Santa Fe made the decision to try one more time to make a go of the refrigerated traffic business. At that time I was assigned to the General Car Inspectors office in Topeka with my main responsibilities to design, implement and manage a data system to monitor the performance of Santa Fe's refrigerated fleet - both cars (MTCs) and vans. The system as designed was one of the first "total" data bases in the mechanical side of the railroad industry. In addition to the mechanical records for each piece of equipment we brought in movement history, waybills, Refrigeration Department line-of-road inspections, traffic data and claims. A complete picture was painted so that management could evaluate and make more informed decisions going forward.
Remaining in Topeka at the Motive Power Building, home of the Mechanical Department staff, I was made a Department Head with the goal of designing a total Mechanical Department information system.
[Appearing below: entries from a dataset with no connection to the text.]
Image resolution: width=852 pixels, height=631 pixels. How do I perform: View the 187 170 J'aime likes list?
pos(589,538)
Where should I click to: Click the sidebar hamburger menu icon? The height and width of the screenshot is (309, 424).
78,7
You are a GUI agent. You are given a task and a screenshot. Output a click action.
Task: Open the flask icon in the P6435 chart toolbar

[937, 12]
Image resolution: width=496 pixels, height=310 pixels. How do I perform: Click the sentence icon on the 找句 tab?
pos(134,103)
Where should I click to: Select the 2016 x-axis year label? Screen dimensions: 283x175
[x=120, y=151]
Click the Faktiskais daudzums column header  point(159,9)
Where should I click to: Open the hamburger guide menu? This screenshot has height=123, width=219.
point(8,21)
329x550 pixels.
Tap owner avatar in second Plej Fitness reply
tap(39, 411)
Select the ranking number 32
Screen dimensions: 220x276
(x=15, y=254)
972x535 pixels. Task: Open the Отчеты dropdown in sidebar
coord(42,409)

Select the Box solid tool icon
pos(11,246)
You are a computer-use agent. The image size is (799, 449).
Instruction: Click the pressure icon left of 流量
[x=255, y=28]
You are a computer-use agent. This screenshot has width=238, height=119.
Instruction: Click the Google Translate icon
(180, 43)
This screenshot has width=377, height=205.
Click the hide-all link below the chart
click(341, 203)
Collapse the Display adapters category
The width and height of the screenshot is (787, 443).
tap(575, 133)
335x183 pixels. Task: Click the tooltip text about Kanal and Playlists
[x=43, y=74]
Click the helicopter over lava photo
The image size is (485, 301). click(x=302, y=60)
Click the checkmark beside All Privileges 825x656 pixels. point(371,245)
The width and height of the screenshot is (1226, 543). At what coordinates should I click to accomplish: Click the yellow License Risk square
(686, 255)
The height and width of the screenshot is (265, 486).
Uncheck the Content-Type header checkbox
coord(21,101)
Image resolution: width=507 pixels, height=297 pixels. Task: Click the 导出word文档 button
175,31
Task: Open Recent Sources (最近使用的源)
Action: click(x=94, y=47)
I left the Santa Fe in 1981 to pursue a change in my railroading career from the Class Is to Short Line - as Chief Mechanical Officer of the Ann Arbor Railroad.
The images in this Gallery reflect Santa Fe operations, equipment and my work experiences while I was there.
What a tornado can do to a train. Derailment of a Santa Fe freight just west of Marcelene, MO. The accident was caused by a tornado hitting the moving, eastbound, train. Wreckage was over a quarter of a mile away from the track. I was riding in the cab of a very late Amtrak Southwest Limited when I took the picture. 5/1971.